* **Listed records**

┌────────

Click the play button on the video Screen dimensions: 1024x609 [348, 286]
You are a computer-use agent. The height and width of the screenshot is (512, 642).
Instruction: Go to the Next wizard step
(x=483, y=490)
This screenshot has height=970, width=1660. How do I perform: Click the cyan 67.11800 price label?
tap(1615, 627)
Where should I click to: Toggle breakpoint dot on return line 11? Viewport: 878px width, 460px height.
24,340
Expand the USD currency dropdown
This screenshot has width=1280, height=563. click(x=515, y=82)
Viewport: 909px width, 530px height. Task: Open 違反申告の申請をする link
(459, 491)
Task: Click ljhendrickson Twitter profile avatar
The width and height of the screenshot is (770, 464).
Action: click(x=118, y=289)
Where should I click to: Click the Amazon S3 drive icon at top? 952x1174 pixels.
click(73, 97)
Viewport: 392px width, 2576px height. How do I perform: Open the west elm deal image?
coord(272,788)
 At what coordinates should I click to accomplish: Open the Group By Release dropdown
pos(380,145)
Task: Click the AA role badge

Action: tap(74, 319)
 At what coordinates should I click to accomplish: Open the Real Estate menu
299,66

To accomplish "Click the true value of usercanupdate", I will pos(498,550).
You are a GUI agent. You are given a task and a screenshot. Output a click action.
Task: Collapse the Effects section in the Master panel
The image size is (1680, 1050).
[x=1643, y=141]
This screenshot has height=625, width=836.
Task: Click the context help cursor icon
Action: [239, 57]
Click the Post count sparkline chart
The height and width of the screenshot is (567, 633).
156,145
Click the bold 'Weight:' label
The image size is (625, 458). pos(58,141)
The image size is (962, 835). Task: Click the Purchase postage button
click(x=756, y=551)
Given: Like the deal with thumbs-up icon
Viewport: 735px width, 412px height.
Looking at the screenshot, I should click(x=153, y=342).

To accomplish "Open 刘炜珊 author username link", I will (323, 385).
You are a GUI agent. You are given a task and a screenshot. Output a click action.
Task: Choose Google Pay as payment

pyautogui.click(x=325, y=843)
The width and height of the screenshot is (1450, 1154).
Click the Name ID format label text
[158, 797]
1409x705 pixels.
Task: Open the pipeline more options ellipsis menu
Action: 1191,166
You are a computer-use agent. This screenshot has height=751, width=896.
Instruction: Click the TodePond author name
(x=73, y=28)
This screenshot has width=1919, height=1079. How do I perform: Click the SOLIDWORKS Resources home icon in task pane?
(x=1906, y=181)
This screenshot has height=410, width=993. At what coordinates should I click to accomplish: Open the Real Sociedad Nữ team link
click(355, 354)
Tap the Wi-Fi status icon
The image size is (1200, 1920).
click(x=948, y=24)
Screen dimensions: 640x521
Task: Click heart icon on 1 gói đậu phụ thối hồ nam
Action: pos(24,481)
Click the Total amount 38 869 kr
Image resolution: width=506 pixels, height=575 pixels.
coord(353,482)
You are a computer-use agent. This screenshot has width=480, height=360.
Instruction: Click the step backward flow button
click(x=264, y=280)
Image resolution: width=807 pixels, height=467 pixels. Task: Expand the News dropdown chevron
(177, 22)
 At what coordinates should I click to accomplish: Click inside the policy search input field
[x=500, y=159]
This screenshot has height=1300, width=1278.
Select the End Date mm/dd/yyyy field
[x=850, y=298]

└────────

* **To do**
All the entries must be retyped exactly.

* **Solution for this exercise**
Click the play button on the video Screen dimensions: 1024x609 [348, 286]
You are a computer-use agent. The height and width of the screenshot is (512, 642).
Instruction: Go to the Next wizard step
(x=483, y=490)
This screenshot has height=970, width=1660. How do I perform: Click the cyan 67.11800 price label?
tap(1615, 627)
Where should I click to: Toggle breakpoint dot on return line 11? Viewport: 878px width, 460px height.
24,340
Expand the USD currency dropdown
This screenshot has width=1280, height=563. click(x=515, y=82)
Viewport: 909px width, 530px height. Task: Open 違反申告の申請をする link
(459, 491)
Task: Click ljhendrickson Twitter profile avatar
The width and height of the screenshot is (770, 464).
Action: click(x=118, y=289)
Where should I click to: Click the Amazon S3 drive icon at top? 952x1174 pixels.
click(73, 97)
Viewport: 392px width, 2576px height. How do I perform: Open the west elm deal image?
coord(272,788)
 At what coordinates should I click to accomplish: Open the Group By Release dropdown
pos(380,145)
Task: Click the AA role badge

Action: tap(74, 319)
 At what coordinates should I click to accomplish: Open the Real Estate menu
299,66

To accomplish "Click the true value of usercanupdate", I will pos(498,550).
You are a GUI agent. You are given a task and a screenshot. Output a click action.
Task: Collapse the Effects section in the Master panel
The image size is (1680, 1050).
[x=1643, y=141]
This screenshot has height=625, width=836.
Task: Click the context help cursor icon
Action: [239, 57]
Click the Post count sparkline chart
The height and width of the screenshot is (567, 633).
156,145
Click the bold 'Weight:' label
The image size is (625, 458). pos(58,141)
The image size is (962, 835). Task: Click the Purchase postage button
click(x=756, y=551)
Given: Like the deal with thumbs-up icon
Viewport: 735px width, 412px height.
Looking at the screenshot, I should click(x=153, y=342).

To accomplish "Open 刘炜珊 author username link", I will (323, 385).
You are a GUI agent. You are given a task and a screenshot. Output a click action.
Task: Choose Google Pay as payment

pyautogui.click(x=325, y=843)
The width and height of the screenshot is (1450, 1154).
Click the Name ID format label text
[158, 797]
1409x705 pixels.
Task: Open the pipeline more options ellipsis menu
Action: 1191,166
You are a computer-use agent. This screenshot has height=751, width=896.
Instruction: Click the TodePond author name
(x=73, y=28)
This screenshot has width=1919, height=1079. How do I perform: Click the SOLIDWORKS Resources home icon in task pane?
(x=1906, y=181)
This screenshot has height=410, width=993. At what coordinates should I click to accomplish: Open the Real Sociedad Nữ team link
click(355, 354)
Tap the Wi-Fi status icon
The image size is (1200, 1920).
click(x=948, y=24)
Screen dimensions: 640x521
Task: Click heart icon on 1 gói đậu phụ thối hồ nam
Action: pos(24,481)
Click the Total amount 38 869 kr
Image resolution: width=506 pixels, height=575 pixels.
coord(353,482)
You are a computer-use agent. This screenshot has width=480, height=360.
Instruction: Click the step backward flow button
click(x=264, y=280)
Image resolution: width=807 pixels, height=467 pixels. Task: Expand the News dropdown chevron
(177, 22)
 At what coordinates should I click to accomplish: Click inside the policy search input field
[x=500, y=159]
This screenshot has height=1300, width=1278.
Select the End Date mm/dd/yyyy field
[x=850, y=298]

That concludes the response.